We had four rats that almost reached 3 years old.We got two new babies to keep whoever was left out of the original four company. 

We never thought we could love any other babies as our four were so perfect!! But we do so much as they are completely different characters. 

Today I was on my breeders page looking at her soon to be litters and my other half got a bit upset. 

Is it bad for me to be thinking about if the right baby came along to add to our mischief? 

Our old man is 31 months 
The babies are 9 weeks 

They have all integrated and are so happy I just think we should be open to maybe having more as we have so much love to give. 

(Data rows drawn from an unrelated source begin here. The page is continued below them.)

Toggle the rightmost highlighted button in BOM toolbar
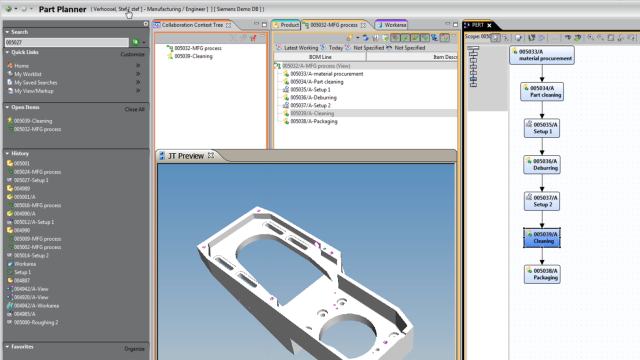click(445, 38)
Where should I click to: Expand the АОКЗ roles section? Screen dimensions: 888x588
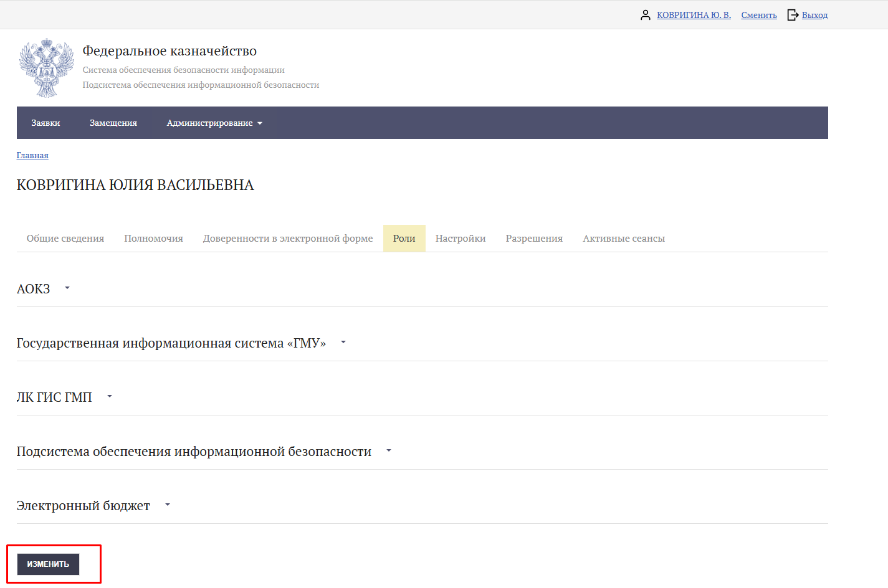pyautogui.click(x=67, y=288)
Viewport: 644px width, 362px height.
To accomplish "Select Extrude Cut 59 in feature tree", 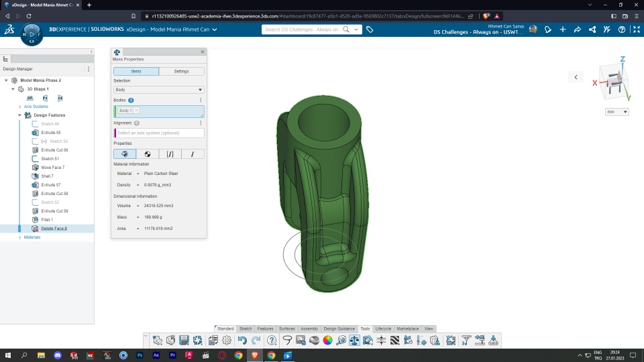I will [x=54, y=211].
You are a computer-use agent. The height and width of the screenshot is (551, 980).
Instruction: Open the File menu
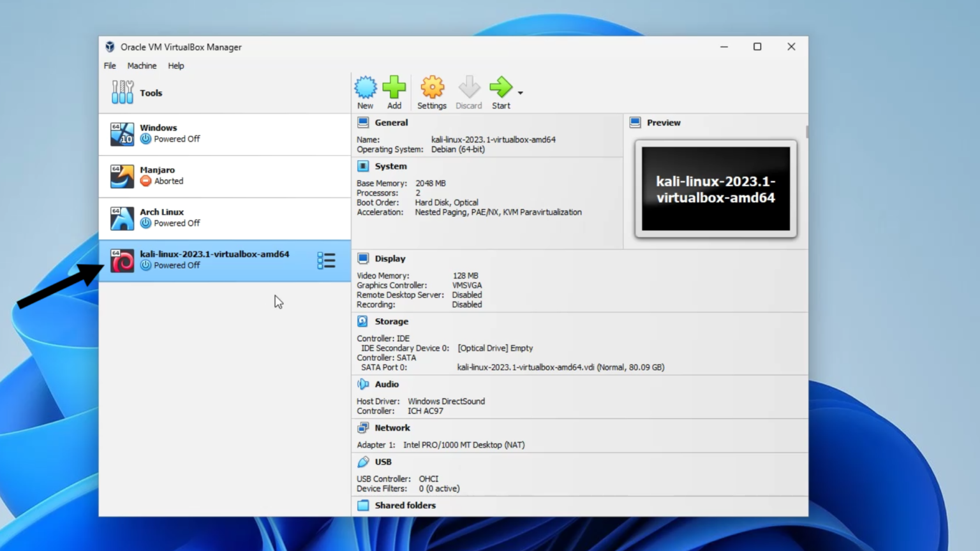[109, 66]
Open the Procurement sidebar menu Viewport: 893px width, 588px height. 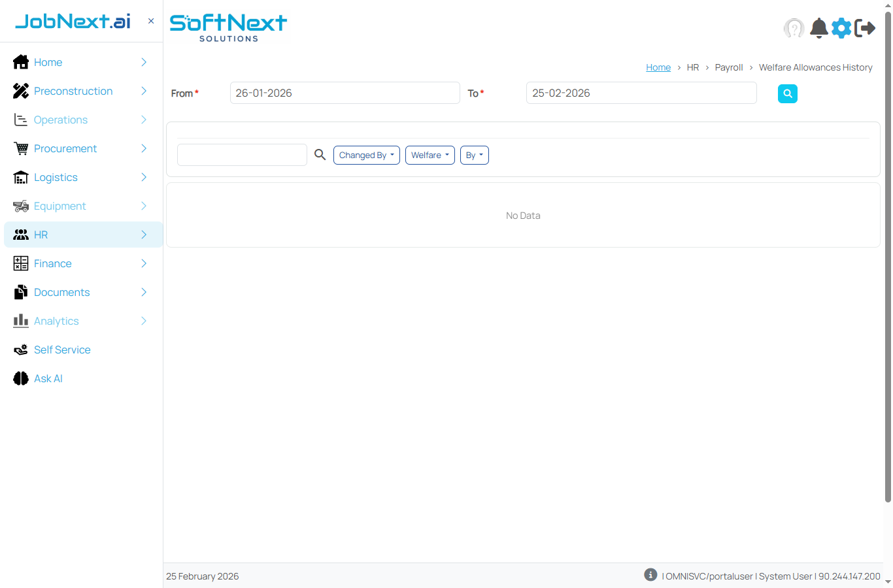[x=65, y=148]
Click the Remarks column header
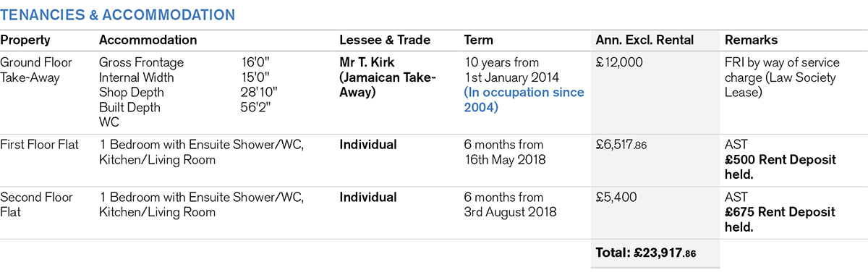Screen dimensions: 868x275 [751, 41]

What does everyone think? 

I was only thinking of possibly getting one or two more. (Our cage is huge)


----------



## lalalauren (Jul 3, 2013)

I say if you have the time, money and space to add more rats, then more is good! But then I might be a bad influence...

Also, slightly off topic, but I remember you got your rats from Twilight Rattery, right? I've just been googling (always love looking at new babies) and have realised that I *think* my newest boys are half Twilight Rattery'ers! 


Sent from Petguide.com Free App


----------



## Isamurat (Jul 27, 2012)

i would wait until your babies were about 9-12 months old and then add a pair to your mischief. That then gives you a lovely rolling mixed age group of 4. Its always nice haivng some adults and younger rats, it helps stop the middle aged laziness and give the younger rats a good strong alpha to take them through there teenage months. It also means that you've got something to look forward and plan for, without it being to replace rats as such, so it saves you feeling guilty over it.


----------



## RatloverDan (Jul 21, 2013)

Thanks Lauren!! 

Oh wow! That's so amazing! The best place to keep an eye on current litters is the rattery's Facebook page  


9-12 months sounds good to me  thanks for the advice!!


----------